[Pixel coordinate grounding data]
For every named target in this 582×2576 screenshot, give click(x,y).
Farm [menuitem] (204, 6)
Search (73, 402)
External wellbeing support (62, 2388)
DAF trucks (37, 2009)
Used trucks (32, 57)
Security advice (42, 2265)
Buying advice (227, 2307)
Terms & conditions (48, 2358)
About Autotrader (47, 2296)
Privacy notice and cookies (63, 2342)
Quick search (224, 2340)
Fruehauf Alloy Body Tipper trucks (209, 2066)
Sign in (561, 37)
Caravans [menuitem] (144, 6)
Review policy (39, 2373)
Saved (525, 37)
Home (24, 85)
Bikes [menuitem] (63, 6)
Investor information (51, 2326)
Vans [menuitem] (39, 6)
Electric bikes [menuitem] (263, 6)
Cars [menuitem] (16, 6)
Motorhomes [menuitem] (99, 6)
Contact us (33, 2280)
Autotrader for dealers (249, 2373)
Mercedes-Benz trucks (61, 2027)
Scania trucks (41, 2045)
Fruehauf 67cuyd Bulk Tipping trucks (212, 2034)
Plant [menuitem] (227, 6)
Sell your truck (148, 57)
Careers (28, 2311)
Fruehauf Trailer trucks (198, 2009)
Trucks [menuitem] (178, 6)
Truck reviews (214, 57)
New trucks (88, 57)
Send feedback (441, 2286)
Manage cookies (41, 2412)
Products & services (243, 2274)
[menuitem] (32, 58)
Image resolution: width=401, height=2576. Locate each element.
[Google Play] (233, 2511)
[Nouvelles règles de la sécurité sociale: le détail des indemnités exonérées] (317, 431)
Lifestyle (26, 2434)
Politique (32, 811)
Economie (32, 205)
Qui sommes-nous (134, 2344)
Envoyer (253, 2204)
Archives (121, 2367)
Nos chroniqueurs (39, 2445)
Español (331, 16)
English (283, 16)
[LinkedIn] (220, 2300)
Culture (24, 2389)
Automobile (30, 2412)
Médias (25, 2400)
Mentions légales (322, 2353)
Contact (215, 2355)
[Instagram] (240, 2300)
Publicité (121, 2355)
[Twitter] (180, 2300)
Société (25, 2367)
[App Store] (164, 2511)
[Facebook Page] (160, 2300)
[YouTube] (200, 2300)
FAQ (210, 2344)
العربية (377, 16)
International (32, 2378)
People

> _Problem to solve_: Search the entries above for the string "menuitem", and report each line where it occurs.

> _Answer to this exercise_:
Farm [menuitem] (204, 6)
Caravans [menuitem] (144, 6)
Bikes [menuitem] (63, 6)
Vans [menuitem] (39, 6)
Electric bikes [menuitem] (263, 6)
Cars [menuitem] (16, 6)
Motorhomes [menuitem] (99, 6)
Plant [menuitem] (227, 6)
Trucks [menuitem] (178, 6)
[menuitem] (32, 58)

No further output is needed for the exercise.